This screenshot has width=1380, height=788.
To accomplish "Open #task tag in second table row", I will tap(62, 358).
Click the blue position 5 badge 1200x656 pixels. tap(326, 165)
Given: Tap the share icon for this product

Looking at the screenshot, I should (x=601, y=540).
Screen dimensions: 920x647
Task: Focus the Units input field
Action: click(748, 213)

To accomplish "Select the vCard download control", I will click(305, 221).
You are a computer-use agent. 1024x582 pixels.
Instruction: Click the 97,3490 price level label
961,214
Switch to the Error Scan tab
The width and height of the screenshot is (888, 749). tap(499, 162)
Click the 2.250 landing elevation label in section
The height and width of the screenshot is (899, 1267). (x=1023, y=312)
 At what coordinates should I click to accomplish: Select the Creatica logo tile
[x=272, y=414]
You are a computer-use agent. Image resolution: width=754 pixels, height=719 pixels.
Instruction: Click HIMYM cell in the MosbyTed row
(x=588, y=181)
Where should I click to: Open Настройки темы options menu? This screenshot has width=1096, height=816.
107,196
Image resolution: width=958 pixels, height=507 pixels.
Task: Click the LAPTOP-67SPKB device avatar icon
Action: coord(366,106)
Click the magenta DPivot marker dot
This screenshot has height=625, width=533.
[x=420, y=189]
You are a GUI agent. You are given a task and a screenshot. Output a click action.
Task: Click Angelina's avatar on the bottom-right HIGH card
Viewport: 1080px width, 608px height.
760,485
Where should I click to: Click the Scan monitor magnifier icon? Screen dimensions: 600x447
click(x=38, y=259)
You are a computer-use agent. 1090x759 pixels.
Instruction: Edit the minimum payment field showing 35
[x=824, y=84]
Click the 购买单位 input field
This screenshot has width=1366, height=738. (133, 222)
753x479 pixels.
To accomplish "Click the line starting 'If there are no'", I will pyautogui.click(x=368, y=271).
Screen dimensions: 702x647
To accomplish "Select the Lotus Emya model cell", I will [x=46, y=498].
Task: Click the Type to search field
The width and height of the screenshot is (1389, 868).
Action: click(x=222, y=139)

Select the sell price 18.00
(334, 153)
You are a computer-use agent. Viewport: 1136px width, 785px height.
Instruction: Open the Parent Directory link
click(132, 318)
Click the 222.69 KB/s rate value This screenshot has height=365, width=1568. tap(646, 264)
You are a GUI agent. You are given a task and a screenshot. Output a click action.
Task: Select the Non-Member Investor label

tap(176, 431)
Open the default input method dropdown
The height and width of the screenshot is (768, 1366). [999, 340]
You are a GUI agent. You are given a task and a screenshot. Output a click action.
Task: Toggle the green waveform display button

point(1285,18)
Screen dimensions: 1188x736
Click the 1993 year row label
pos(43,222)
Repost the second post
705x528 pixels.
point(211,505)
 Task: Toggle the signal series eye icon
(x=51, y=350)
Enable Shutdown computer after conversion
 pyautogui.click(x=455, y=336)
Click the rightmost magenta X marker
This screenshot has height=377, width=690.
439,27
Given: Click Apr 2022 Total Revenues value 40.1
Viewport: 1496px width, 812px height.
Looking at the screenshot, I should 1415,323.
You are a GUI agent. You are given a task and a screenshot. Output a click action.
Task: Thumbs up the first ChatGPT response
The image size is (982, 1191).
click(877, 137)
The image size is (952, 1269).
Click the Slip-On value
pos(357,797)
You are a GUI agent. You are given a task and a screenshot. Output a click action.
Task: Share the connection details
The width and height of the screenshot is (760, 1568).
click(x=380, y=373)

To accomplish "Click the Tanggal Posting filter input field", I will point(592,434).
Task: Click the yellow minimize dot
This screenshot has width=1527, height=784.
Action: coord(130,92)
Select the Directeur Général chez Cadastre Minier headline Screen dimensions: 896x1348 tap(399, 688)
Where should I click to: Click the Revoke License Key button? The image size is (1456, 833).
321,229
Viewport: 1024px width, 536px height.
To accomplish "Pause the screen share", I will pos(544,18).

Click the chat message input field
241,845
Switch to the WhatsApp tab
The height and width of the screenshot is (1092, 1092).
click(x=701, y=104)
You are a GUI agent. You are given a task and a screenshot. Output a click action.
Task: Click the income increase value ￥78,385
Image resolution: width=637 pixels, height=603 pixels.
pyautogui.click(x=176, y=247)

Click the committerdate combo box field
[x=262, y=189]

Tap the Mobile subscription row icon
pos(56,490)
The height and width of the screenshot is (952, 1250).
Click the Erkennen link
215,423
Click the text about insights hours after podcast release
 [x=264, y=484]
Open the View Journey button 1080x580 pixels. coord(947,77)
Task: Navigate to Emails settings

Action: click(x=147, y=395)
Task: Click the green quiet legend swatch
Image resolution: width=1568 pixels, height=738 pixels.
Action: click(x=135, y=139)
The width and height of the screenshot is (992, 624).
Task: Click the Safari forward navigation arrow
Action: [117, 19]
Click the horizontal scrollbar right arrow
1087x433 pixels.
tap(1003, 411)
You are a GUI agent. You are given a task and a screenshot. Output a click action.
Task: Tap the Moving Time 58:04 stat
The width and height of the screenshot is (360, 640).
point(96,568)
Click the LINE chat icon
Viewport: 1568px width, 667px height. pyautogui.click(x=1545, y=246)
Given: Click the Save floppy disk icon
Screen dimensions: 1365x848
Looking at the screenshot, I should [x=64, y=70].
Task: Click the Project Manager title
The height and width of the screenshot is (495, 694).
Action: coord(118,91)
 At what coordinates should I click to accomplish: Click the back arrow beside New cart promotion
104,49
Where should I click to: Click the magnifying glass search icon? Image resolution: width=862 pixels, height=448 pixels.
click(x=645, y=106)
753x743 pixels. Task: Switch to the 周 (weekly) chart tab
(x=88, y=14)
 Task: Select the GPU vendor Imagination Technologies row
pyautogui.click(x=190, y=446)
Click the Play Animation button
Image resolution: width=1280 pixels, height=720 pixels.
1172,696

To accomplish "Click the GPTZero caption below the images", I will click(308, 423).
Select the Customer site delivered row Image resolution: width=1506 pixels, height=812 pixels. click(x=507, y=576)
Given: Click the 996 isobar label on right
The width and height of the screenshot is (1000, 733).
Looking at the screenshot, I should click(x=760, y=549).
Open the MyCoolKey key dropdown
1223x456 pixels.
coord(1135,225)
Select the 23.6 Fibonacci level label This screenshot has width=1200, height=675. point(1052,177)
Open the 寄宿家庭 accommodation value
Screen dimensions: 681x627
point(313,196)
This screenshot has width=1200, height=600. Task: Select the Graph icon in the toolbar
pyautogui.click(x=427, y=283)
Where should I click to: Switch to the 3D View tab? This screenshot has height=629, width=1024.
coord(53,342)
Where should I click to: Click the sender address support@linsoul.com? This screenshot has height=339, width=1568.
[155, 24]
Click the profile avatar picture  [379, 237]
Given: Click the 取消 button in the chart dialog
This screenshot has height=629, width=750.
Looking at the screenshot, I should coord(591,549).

ASSIGNMENT
How many of the lines in the records include the string "will"? Reply with the number alone.

TASK ANSWER
7